YOUR TASK ▸
If a line includes "settings", copy it out of the entries.

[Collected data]
*** Begin section ***

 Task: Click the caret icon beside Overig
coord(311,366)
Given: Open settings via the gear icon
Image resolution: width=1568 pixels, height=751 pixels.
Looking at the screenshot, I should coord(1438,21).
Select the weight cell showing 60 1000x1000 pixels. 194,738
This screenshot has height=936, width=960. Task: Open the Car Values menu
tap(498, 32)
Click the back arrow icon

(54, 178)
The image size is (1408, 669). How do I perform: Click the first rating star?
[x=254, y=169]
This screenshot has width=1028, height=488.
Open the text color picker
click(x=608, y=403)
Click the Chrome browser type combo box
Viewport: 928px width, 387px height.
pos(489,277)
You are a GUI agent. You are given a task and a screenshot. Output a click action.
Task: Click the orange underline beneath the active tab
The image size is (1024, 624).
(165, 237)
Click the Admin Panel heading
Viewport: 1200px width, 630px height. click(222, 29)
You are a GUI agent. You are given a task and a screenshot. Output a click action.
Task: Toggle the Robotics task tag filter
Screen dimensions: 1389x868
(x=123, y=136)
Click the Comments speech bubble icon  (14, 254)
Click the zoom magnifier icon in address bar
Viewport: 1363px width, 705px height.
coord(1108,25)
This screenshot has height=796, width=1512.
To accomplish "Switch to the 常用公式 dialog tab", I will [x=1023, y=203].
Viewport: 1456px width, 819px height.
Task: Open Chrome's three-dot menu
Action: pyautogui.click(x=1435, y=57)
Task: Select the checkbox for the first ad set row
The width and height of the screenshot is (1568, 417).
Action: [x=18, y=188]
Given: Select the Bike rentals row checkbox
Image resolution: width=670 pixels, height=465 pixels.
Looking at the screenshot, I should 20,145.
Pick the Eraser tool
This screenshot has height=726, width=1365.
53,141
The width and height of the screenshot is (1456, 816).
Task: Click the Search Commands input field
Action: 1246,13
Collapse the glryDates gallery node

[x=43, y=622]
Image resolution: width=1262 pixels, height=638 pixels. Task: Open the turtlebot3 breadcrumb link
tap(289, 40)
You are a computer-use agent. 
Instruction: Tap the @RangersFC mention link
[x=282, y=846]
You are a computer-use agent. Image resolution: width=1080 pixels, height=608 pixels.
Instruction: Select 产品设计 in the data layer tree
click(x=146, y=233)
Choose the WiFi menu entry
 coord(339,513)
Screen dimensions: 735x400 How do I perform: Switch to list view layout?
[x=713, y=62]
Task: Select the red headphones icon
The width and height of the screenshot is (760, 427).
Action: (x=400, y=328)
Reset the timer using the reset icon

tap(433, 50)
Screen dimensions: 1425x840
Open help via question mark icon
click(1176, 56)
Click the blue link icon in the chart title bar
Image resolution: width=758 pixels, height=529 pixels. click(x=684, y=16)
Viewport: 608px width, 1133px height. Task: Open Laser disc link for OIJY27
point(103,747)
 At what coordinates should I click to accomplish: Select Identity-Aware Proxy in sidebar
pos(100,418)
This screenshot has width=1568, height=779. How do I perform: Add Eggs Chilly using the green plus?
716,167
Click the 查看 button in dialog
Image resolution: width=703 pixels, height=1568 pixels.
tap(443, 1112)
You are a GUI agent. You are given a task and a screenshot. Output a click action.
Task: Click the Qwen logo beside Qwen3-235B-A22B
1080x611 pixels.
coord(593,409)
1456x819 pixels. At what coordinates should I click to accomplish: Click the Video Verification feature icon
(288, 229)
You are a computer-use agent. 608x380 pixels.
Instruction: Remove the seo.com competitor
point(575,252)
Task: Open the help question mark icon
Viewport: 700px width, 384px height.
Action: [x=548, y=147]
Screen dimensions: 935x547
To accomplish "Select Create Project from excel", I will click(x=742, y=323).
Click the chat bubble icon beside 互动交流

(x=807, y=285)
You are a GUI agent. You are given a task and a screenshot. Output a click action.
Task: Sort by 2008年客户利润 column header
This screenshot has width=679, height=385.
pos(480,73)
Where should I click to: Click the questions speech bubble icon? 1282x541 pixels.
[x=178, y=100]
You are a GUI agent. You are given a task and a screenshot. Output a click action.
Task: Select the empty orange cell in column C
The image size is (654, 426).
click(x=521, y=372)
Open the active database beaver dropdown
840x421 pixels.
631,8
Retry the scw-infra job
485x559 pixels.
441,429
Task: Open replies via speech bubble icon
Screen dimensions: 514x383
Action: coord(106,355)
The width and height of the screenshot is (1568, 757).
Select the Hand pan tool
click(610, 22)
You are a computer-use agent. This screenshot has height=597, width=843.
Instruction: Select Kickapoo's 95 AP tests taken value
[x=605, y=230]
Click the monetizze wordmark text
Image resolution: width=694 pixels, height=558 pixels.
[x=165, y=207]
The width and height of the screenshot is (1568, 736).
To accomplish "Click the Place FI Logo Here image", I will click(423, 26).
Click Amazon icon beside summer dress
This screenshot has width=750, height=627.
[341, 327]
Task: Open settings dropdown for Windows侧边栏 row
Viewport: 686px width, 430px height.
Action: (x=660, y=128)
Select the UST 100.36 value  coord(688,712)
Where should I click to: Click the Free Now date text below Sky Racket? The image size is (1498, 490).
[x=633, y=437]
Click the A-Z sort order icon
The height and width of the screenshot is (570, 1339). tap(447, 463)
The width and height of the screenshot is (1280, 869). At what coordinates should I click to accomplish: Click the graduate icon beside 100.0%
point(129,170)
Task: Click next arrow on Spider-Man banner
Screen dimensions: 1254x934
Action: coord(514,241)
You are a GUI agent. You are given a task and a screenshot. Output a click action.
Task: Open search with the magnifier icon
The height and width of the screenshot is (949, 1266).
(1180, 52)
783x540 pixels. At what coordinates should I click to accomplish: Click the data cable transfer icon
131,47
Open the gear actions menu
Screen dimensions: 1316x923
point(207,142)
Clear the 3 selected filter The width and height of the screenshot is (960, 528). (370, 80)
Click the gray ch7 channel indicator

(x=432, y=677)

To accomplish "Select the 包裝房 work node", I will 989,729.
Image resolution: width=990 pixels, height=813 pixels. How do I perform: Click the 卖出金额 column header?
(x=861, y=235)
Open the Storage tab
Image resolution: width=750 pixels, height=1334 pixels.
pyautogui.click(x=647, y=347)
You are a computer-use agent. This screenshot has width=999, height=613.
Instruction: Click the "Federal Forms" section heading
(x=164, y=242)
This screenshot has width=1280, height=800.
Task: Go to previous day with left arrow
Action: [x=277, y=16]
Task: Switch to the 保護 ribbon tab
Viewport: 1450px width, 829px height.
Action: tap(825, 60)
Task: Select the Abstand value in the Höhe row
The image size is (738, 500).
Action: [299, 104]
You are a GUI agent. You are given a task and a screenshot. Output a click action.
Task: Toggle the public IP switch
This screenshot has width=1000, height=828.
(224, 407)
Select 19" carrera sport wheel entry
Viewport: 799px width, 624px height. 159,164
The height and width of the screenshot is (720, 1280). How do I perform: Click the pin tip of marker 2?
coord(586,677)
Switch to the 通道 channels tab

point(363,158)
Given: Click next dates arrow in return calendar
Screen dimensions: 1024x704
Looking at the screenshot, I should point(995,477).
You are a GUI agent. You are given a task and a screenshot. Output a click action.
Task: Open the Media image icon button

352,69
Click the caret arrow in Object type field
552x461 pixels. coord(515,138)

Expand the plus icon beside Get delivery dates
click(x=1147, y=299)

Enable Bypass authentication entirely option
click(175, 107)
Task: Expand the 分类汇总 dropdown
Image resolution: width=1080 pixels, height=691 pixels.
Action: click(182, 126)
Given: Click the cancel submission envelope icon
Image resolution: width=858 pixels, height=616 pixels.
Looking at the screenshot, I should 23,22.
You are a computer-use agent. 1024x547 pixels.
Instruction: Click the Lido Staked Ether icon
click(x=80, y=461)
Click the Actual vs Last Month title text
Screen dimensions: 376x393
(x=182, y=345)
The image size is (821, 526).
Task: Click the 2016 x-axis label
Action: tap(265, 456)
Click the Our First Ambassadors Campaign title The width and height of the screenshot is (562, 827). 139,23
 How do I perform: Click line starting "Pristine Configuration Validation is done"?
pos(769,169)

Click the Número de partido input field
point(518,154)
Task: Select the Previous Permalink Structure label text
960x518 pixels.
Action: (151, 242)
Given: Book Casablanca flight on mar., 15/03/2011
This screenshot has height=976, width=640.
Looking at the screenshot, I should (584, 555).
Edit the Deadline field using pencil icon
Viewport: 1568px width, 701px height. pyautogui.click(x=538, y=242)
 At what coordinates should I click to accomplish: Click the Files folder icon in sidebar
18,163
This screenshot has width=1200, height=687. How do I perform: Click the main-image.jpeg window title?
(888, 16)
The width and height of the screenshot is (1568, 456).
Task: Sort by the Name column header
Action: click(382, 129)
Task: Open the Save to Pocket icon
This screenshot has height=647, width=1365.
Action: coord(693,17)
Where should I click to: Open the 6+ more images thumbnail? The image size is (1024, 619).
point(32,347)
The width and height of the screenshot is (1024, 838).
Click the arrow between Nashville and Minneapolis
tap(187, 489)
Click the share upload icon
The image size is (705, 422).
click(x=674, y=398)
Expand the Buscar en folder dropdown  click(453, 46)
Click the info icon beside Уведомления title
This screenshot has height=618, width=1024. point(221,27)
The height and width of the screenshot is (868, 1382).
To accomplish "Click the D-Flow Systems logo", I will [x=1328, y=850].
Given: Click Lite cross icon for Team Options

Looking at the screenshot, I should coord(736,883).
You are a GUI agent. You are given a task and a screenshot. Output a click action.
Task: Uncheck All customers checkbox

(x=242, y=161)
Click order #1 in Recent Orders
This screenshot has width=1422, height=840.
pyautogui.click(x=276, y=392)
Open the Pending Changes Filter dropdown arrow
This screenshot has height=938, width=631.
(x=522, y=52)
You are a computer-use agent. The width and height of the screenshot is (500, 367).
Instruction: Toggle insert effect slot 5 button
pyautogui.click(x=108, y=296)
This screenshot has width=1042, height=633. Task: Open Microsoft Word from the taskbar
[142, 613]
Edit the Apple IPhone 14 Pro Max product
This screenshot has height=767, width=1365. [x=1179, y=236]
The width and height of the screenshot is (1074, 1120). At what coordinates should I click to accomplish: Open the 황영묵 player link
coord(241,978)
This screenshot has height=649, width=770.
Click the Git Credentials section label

*** End section ***

TASK RESULT ▸
Given: Open settings via the gear icon
Task: Open settings dropdown for Windows侧边栏 row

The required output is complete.